What if I just reinstalled php, but did not `# make clean`.  Do you think these errors would stop (would those missing files now be found?)


----------



## DutchDaemon (Jan 14, 2011)

No, I wouldn't do that. There are several ways in which that /work/ directory may get deleted. This is becoming a nasty, almost inextricable mess. You really need to find a way to get that old source-based (non-port) installation entirely off of your disks, followed by a full reinstall of the port. So long as 'chunks' of that old php installation keep floating around in your (application _and_ library) search path you will keep experiencing segfaults and weird error messages.

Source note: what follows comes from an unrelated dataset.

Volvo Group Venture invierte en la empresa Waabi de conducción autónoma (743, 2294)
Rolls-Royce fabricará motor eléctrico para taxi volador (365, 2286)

Other than wiping and starting over or what I propsed in post #4, I don't see a lot of options to untangle this mess.


----------



## juv123 (Jan 14, 2011)

Ok.  If I understand the chroot option, this allows me to install the full source-based php in some directory that is somehow removed (so it doesn't touch anything else on the server).  Then use that install to find all of the php files that were installed and `# rm` them from my working directory.

If this is the case, this is a bit over my head.  Would you be willing to step me through the process?


----------



## DutchDaemon (Jan 14, 2011)

In that case it's probably better to check whether the source install has a DESTDIR= or INSTALLDIR= option, so that it can be installed under e.g. /tmp/php/.


----------